Wednesday, June 14, 2006

The Dangers of Reformed Thinking

I had heard a few months ago that someone in the SBTS blogosphere was planning to write about the "dangers" of Reformed thinking. Well, "a few months" have passed, and no such blog has been forthcoming on the SBTS metablog. So, I have decided to list a few of the dangers that accompany Reformed thinking.
  1. You will read what the Bible actually says.
  2. You will give up what you want the Bible to say.
  3. You will be driven to study meticulously.
  4. You will develop a hunger for the weighty words of dead theologians.
  5. You will become a better theologian and Bible scholar.

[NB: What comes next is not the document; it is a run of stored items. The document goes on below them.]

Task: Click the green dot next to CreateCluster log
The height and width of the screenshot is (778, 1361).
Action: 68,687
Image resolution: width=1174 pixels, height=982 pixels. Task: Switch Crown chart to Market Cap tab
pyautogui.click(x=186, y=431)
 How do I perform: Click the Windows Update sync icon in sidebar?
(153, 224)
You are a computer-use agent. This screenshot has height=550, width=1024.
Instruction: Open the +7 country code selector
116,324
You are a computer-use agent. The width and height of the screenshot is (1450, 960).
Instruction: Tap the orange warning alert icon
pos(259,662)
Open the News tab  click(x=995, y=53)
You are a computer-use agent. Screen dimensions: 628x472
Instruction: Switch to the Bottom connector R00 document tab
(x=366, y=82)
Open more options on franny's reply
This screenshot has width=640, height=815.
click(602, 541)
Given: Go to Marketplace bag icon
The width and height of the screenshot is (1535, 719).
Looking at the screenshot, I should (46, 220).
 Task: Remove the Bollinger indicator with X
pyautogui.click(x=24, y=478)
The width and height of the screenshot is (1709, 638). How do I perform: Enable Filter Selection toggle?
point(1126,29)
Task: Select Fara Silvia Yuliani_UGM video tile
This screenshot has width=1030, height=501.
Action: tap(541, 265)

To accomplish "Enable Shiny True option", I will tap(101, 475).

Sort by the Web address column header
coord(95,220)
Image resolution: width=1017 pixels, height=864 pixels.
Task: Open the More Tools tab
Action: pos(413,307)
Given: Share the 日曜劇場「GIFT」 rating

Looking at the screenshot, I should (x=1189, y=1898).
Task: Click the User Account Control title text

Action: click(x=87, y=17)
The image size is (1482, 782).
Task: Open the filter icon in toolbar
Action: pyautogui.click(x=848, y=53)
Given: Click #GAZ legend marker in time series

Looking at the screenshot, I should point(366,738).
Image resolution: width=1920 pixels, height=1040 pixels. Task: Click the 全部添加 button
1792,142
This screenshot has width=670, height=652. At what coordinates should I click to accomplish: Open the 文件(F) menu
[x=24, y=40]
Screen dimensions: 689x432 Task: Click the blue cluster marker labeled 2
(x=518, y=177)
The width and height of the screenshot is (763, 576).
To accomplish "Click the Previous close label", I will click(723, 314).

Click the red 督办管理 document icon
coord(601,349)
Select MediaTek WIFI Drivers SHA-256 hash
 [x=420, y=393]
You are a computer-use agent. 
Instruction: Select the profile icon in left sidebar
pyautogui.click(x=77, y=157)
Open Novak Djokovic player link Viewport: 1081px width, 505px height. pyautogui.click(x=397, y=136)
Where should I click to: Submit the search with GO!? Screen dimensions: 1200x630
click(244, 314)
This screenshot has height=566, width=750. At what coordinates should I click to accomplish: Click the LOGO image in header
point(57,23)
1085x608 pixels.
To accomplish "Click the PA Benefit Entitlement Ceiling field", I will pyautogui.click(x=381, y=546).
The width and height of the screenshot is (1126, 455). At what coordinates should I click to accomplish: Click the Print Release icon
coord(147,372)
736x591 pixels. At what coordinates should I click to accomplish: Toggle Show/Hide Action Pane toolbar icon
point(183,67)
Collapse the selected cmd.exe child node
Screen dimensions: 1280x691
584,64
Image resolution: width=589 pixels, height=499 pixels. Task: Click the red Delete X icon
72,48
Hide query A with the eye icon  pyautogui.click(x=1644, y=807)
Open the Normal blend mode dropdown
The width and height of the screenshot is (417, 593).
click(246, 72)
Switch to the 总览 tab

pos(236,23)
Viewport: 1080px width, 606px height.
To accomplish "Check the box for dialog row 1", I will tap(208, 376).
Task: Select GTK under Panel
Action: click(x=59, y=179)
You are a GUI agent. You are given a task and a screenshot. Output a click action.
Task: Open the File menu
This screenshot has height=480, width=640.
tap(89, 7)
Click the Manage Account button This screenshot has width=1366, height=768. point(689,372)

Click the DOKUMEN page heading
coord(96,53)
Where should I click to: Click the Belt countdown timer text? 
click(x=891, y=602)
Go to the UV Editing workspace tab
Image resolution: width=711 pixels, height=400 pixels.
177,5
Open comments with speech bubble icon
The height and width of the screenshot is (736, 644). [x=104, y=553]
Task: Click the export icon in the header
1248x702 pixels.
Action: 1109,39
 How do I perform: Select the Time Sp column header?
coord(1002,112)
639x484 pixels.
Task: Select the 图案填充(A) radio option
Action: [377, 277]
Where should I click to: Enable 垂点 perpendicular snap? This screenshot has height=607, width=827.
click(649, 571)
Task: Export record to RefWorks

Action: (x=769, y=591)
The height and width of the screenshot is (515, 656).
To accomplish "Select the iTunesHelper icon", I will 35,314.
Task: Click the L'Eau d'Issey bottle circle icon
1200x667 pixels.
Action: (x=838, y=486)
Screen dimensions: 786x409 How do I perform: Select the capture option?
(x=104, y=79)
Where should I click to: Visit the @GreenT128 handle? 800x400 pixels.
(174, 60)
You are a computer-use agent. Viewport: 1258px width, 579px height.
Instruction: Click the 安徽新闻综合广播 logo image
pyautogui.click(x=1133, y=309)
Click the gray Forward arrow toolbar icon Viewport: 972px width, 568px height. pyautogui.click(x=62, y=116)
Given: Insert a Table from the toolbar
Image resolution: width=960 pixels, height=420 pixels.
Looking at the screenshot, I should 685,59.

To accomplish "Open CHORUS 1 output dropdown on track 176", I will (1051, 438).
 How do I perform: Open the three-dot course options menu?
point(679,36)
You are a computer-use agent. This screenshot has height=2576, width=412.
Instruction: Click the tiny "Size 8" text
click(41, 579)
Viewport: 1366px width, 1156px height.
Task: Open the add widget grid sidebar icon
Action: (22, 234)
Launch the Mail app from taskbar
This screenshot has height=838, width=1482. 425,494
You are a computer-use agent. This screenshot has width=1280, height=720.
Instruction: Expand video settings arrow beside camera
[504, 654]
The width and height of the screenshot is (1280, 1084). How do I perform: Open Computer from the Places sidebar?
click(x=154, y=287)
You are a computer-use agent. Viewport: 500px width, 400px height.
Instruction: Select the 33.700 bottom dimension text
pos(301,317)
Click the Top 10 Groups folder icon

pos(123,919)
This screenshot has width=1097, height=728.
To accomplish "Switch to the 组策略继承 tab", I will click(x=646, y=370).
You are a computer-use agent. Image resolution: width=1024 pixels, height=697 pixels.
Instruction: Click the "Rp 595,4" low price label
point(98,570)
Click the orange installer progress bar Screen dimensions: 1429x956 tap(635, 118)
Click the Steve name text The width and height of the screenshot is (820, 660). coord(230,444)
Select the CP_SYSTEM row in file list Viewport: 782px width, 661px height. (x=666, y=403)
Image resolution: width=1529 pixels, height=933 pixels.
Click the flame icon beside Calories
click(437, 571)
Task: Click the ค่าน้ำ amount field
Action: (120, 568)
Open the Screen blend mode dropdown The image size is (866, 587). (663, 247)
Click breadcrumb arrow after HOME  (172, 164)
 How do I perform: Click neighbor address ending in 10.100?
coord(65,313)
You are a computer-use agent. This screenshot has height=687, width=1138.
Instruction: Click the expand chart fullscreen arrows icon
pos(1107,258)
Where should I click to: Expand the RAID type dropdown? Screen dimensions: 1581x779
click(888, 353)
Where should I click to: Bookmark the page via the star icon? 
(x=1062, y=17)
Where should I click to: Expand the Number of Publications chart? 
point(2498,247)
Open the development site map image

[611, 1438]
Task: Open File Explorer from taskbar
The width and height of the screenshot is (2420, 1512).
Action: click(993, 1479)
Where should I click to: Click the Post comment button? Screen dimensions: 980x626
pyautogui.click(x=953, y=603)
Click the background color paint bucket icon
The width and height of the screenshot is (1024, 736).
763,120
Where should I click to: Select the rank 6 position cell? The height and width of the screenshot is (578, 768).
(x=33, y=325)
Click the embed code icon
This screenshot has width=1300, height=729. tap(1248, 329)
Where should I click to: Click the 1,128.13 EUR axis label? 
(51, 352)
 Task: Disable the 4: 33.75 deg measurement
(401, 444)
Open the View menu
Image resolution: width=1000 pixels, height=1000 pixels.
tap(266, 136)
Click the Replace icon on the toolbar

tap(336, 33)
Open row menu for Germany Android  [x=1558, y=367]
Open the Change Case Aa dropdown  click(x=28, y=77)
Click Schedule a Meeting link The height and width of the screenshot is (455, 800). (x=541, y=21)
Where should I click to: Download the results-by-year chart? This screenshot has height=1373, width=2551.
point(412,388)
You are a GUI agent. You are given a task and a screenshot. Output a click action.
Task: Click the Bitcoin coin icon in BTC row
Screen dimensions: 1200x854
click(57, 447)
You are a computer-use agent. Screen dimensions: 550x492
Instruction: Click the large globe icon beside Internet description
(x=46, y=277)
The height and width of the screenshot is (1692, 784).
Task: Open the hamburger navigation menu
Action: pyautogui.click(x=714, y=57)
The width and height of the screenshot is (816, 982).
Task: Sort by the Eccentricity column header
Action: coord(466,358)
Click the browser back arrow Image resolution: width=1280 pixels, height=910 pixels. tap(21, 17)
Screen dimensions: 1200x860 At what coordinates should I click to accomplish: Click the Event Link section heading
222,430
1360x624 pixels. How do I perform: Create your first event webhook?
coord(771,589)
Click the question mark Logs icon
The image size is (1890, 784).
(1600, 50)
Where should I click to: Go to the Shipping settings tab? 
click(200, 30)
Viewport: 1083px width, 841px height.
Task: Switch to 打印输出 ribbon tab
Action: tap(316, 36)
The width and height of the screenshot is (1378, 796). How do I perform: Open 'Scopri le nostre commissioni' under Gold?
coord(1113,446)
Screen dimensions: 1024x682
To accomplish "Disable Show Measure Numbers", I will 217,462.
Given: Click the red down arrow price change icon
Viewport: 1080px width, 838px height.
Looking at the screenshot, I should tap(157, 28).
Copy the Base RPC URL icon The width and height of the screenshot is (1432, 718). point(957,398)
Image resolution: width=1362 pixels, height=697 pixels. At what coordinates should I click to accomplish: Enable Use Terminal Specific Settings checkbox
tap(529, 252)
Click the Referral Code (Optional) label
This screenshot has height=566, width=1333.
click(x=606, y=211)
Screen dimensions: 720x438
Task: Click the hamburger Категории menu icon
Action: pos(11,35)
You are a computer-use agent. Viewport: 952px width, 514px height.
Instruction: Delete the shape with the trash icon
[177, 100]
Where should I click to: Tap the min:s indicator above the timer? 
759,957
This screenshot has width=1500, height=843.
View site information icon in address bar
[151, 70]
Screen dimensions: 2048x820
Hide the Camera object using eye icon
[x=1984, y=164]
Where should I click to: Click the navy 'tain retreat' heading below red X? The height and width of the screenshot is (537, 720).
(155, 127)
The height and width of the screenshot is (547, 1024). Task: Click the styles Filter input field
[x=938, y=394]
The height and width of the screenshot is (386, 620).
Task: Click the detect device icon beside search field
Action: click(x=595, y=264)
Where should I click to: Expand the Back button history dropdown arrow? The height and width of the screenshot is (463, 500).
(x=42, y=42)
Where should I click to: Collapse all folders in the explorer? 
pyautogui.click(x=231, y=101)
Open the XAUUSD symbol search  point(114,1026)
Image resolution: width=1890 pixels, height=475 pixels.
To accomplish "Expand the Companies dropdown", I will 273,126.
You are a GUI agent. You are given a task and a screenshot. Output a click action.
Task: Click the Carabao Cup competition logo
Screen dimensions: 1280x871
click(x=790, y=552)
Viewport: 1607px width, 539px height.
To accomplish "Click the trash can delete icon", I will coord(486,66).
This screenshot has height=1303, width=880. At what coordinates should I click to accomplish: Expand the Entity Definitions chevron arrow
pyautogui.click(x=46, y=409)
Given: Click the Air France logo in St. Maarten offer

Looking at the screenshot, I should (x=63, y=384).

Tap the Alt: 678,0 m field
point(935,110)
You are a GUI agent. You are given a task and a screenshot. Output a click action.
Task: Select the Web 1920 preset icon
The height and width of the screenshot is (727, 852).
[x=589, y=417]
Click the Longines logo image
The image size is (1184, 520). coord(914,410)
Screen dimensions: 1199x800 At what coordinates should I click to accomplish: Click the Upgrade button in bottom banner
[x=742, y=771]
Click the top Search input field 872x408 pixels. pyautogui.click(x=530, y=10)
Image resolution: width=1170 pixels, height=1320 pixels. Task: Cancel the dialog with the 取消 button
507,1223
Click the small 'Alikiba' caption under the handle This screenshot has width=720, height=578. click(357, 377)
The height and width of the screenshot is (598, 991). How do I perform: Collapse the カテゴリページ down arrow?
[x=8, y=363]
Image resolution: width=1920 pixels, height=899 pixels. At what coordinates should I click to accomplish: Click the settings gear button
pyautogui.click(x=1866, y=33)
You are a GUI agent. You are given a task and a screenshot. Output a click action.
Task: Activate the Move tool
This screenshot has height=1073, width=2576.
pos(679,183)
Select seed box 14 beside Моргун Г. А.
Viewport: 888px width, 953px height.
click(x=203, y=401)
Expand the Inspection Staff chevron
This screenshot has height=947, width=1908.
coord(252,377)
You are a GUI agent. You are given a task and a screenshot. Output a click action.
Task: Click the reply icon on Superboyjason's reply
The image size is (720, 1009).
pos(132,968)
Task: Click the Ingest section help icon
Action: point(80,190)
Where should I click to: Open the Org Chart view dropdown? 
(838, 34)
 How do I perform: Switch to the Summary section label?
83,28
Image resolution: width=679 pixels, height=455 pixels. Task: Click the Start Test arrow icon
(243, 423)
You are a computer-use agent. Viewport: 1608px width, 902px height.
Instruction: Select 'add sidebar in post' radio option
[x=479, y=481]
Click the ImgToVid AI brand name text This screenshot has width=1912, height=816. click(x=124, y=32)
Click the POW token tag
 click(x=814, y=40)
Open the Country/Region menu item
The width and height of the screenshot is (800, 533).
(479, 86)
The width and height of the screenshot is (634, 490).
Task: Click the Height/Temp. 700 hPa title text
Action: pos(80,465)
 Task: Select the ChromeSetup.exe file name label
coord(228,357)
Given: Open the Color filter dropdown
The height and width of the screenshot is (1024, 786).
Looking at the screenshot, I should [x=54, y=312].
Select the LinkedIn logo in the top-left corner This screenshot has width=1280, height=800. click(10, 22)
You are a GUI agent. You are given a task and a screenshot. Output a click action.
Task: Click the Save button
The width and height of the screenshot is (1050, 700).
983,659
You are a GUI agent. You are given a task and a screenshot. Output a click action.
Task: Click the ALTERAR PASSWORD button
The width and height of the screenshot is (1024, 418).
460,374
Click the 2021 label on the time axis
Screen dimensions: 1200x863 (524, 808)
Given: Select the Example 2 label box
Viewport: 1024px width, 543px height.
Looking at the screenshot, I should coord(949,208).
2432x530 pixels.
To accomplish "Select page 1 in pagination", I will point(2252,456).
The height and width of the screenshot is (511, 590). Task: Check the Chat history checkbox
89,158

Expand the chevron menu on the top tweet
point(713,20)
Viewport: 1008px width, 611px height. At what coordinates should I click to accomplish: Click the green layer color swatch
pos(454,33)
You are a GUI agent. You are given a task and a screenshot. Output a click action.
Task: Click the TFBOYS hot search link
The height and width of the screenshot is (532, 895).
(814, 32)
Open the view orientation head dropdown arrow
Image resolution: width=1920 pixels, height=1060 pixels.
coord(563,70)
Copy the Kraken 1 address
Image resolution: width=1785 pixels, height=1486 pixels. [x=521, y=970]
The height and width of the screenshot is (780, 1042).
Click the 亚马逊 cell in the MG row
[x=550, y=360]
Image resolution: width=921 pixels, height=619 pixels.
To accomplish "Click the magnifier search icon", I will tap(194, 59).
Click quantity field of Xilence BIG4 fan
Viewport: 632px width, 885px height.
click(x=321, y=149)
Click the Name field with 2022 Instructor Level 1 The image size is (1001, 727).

  6. You will disdain "rededications," preferring instead perseverance through discipleship.
  7. You will despise "altar calls."
  8. You will believe giving a Gospel invitation is mandatory.
  9. You will think the purpose of preaching is to present the Gospel.
  10. You will hold that "it's all about God," not "it's all about us."
  11. You will become more and more bewildered at the appallingly unenlightened state of the church.
  12. You will desire that people disagree with what you actually believe, not with their made-up bogey men.
  13. The less fortunate will become theology hooligans.
  14. You will chuckle amusedly at Emergent/Arminian/heretical/(insert adjective or group here) theology (especially after reading Purgatorio's treatment of the EC).
  15. And worst of all:
  16. You will start telling really bad jokes using each point of the TULIP.
It was predestined and irresistible, so sue me.